An Invalidity Defense Requires Magic. A cardinal rule in patent law is that hindsight is not permissible to prove obviousness. But hindsight is human nature. A strong analogy is important to explain why an obviousness argument is hindsight in disguise. One example is a magic trick. People are often stumped when they see a magic trick. But once the magician reveals how the trick is performed, then everyone thinks it was obvious from the start. An obviousness argument is no different. While a defendant may argue that the invention was obvious years later after the invention, it was not obvious until the inventor revealed his solution.
A successful verdict requires not only a finding of infringement and no invalidity, but a fair damages award. To obtain and keep such a verdict, the patent holder must offer quantifiable evidence that meets the Federal Circuit’s recent precedent on reasonable royalties.
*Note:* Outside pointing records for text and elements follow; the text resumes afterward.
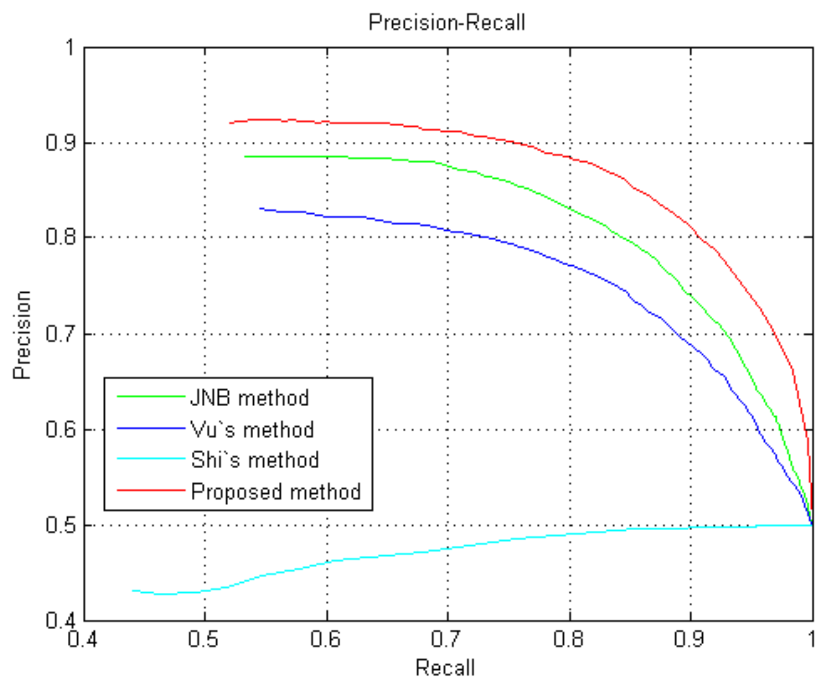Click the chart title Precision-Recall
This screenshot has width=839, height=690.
(447, 22)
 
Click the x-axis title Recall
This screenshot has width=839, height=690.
(445, 668)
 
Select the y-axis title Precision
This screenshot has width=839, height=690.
(22, 334)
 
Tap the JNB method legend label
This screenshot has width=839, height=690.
(249, 398)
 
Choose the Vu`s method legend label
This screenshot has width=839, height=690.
(252, 429)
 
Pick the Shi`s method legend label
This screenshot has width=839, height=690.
(255, 460)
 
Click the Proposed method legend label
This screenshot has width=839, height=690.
(276, 492)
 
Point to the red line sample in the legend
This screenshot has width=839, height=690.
(151, 490)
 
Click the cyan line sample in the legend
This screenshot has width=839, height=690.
(151, 459)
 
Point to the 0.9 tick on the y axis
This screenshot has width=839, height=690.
(61, 143)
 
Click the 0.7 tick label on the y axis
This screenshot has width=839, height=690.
(61, 334)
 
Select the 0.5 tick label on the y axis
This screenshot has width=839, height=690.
(61, 525)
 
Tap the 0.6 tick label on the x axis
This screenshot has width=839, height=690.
(325, 639)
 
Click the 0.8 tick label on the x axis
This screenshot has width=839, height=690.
(569, 639)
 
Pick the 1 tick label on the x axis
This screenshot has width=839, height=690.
(812, 639)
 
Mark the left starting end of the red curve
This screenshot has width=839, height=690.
(230, 123)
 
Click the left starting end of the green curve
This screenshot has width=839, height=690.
(245, 157)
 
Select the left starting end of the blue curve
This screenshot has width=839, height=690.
(260, 208)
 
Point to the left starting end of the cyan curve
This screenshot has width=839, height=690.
(133, 591)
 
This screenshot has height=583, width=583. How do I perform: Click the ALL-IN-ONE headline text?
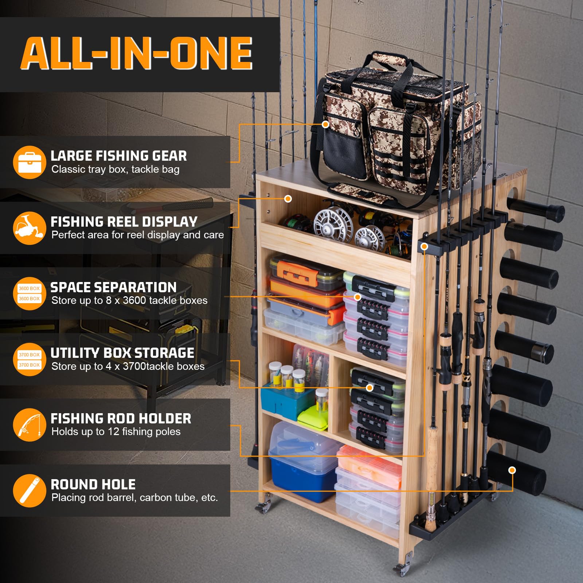point(137,53)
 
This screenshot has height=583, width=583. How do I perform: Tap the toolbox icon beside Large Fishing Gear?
point(30,163)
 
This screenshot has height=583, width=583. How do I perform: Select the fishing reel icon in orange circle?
point(30,228)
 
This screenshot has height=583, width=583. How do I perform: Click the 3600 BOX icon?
point(30,294)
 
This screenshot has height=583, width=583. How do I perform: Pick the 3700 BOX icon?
point(30,360)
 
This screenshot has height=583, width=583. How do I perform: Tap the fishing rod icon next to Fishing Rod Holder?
point(30,425)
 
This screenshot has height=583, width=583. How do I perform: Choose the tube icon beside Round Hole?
point(30,491)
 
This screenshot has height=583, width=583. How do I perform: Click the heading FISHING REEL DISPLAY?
point(124,222)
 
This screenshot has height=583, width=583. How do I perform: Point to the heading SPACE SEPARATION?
point(113,287)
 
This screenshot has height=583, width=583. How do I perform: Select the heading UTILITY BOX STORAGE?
point(122,353)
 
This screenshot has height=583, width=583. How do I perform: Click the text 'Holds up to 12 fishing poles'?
point(116,432)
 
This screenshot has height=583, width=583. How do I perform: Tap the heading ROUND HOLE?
point(93,485)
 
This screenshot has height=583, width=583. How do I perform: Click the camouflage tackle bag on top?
point(394,128)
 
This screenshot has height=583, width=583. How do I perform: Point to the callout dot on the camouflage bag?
point(326,124)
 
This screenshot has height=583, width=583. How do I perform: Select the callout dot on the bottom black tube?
point(512,470)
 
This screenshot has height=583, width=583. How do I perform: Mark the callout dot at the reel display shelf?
point(288,199)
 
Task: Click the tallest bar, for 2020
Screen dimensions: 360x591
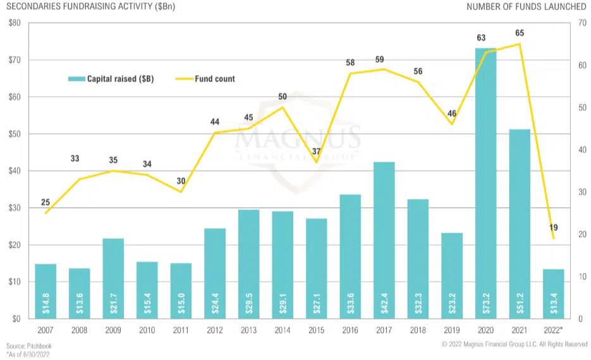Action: tap(485, 183)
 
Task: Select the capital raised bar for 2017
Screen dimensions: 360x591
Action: tap(384, 240)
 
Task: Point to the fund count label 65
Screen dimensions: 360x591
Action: tap(520, 33)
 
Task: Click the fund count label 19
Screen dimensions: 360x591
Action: tap(554, 227)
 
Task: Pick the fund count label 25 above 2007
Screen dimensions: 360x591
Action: tap(46, 202)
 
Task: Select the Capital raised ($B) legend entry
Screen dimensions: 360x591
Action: tap(111, 79)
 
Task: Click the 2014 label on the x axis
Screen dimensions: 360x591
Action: tap(283, 331)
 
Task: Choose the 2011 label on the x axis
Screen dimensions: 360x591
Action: tap(181, 331)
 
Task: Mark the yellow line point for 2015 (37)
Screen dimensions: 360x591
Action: tap(316, 162)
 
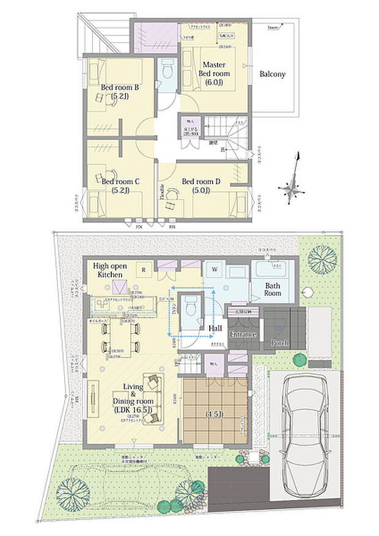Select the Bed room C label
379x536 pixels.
coord(121,186)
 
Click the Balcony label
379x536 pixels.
coord(273,75)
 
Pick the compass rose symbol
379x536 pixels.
coord(293,185)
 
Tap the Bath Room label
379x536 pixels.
coord(273,289)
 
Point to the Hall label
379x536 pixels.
coord(215,329)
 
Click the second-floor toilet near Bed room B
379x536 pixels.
coord(167,75)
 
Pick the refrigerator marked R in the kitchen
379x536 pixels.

In addition to those basics, here are several more tips to engage a jury on the issue.
Damages in Pennies. The path to money is not to be greedy. But even a reasonable damages award may look astronomical to a jury, especially if the patent holder is an individual inventor or small company. One option, therefore, is to explain that the patent holder is willing to accept pennies. For instance, take a patent holder that seeks a $36 million royalty from a base of $600 million. Simply explaining that $36 million is a fraction of $600 million is unlikely to be persuasive. In contrast, showing the jury the contrast between what the patent holder gets versus what the defendant keeps is likely to be more effective. One example is to pour 100 pennies on the table which represent the defendant’s profit, while explaining that the patent owner is only asking for 6 of these pennies. That contrast may make an award of $36 million more reasonable to the jury. (To be sure, it is still imperative to remind the jury to write in the full damages amount on the verdict and not just $0.06!).
Be Candid. One inviolate rule of trial law is to address potentially harmful evidence head on. One subject that arises in patent damages may relate to past license agreements for lower amounts or past offers to sell the patents. Often times patent holders respond to these arguments with highly technical arguments to distinguish those past licenses based on the Georgia Pacific factors. That may be important for the record. But it is also important to take the issue head on. Give the jury a candid explanation. If an earlier license was for less than what is sought at trial, then explain why—because the company needed the license revenue to keep the lights on, or to get to trial in this case, and so forth. Or simply acknowledge that it was not a great deal in hindsight. The key is to be candid with the jury about the issue.
Persuasion, Precision, Passion
Patent jury trials are hard. They are complex. And they are often long. But they also frequently have the most at stake. Patent jury trials, therefore, require the highest form of trial advocacy that combines persuasion, precision, and passion. Patent jury trials truly are a species of their own. Hopefully they don’t go the way of the dinosaur.